**** Text shown

Only servers with small initial tokens (that fit in keytar) are affected, because the subsequent larger tokens (with refresh tokens) fail the keytar write while the old small entry persists.

Reproduction Steps

  1. Configure multiple HTTP MCP servers in ~/.copilot/mcp-config.json:

    {
      "mcpServers": {
        "server-a": { "type": "http", "url": "https://some-oauth-mcp-server.example.com/" },
        "server-b": { "type": "http", "url": "https://another-oauth-mcp-server.example.com/" }
      }
    }
  2. Launch Copilot CLI — browser windows open for each server (expected on first auth).

  3. Complete authentication in the browser for all servers.

  4. Close the CLI session, wait for the access tokens to expire (~1 hour), then restart.

  5. Observe: Browser windows open again for servers whose initial tokens were small enough to be saved to keytar.

  6. This repeats on every launch indefinitely.

Evidence from Source Code (app.js, v1.0.7)

Token read prioritizes keytar over files (stale data wins):

// getTokens (function 's' in the store factory)

********

Write out the bug report word for word, from "3. Complete authentication" to "saved to keytar.". Work only from the bug report above.

**** Source material

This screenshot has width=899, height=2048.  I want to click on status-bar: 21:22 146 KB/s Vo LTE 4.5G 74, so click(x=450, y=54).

********

## Task output
3. Complete authentication in the browser for all servers.

  4. Close the CLI session, wait for the access tokens to expire (~1 hour), then restart.

  5. Observe: Browser windows open again for servers whose initial tokens were small enough to be saved to keytar.